-------- Records supplied

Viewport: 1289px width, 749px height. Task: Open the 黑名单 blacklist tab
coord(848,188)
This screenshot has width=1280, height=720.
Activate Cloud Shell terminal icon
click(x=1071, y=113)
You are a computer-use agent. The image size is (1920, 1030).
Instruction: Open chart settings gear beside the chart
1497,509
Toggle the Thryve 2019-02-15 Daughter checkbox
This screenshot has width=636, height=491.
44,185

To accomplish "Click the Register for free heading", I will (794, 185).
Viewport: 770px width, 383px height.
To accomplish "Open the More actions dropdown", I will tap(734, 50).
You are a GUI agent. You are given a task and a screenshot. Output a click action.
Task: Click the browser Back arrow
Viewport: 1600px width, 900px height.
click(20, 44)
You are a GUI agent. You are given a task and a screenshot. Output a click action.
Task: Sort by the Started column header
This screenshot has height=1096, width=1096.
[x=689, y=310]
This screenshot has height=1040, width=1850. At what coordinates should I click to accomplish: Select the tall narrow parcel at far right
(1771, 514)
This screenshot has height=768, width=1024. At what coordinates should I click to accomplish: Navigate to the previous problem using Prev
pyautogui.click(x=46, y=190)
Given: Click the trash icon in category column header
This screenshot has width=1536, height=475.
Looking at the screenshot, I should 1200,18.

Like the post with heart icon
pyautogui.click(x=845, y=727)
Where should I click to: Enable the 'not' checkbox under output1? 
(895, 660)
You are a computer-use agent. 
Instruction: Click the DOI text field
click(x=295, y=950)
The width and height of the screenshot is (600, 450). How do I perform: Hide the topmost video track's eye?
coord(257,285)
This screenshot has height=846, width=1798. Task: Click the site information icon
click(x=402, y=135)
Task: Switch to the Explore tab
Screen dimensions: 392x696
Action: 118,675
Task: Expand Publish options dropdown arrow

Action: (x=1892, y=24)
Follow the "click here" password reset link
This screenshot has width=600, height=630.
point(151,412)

----------------

* [What you have to do]: Which lines of the listing contain the word "will"? Pull out each such line in full, matching case exactly.

* [Response]:
To accomplish "Click the Register for free heading", I will (794, 185).
To accomplish "Open the More actions dropdown", I will tap(734, 50).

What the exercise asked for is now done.